South Carolina kindergarten teachers conduct this assessment at the end of the kindergarten year to assess student readiness for first grade (25).

I. Personal and Social Development

A. Self concept: demonstrates self-confidence and shows initiative and self-direction.

B. Self control: follows classroom rules and routines, uses classroom materials purposefully and respectfully, and manages transitions and adapts to changes in routine.

C. Approaches to learning: shows eagerness and curiosity as a learner; sustains attention to a task, persisting even after encountering difficulty; and approaches tasks with flexibility and inventiveness.

D. Interaction with others: interacts easily with 1 or more children, interacts easily with familiar adults, participates in the group life of the class, and shows empathy and caring for others.

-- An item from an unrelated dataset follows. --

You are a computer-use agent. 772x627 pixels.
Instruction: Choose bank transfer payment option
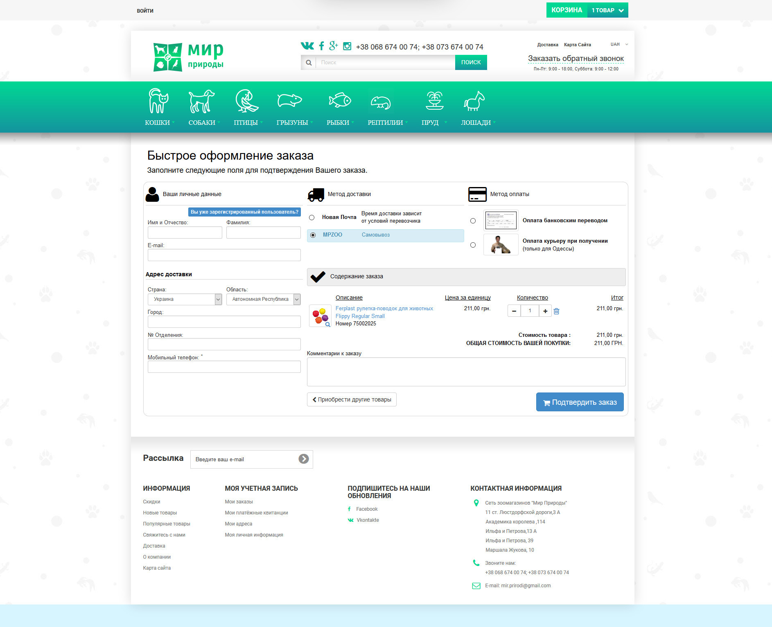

E. Social problem solving: seeks adult help and begins to use simple strategies to resolve conflicts.

II. English Language Arts

A. Communication: gains meaning by listening, follows directions that involve a series of actions, speaks clearly and conveys ideas effectively, and uses expanded vocabulary and language for a variety of purposes.

B. Reading: shows interest in and knowledge about books and reading; shows some understanding of concepts about print; demonstrates beginning phonemic awareness; knows letters and sounds and how they form words; and comprehends and responds to fiction and nonfiction text.

C. Writing: represents stories through pictures, dictation, and play; uses letter-like shapes, symbols, letters, and words to convey meaning; and understands purposes for writing.

III. Mathematics

A. Mathematical processes: uses and explains strategies to solve mathematical problems and uses words and representations to describe mathematical ideas.

B. Numbers and operations: shows understanding of number and quantity and shows emerging understanding of relationships between quantities.

C. Patterns, relationships, and functions: sorts objects into subgroups, classifying and comparing according to a rule; and recognizes, duplicates, and extends patterns.

D. Geometry and spatial relations: recognizes and describes some attributes of shapes and shows understanding of and uses direction, location, and position words.

E. Measurement: orders, compares, and describes objects by size, length, capacity, and weight; explores and uses common instruments for estimating and measuring during work or play; and shows awareness of time concepts.

F. Data collection and probability: collects data and makes records using lists or graphs.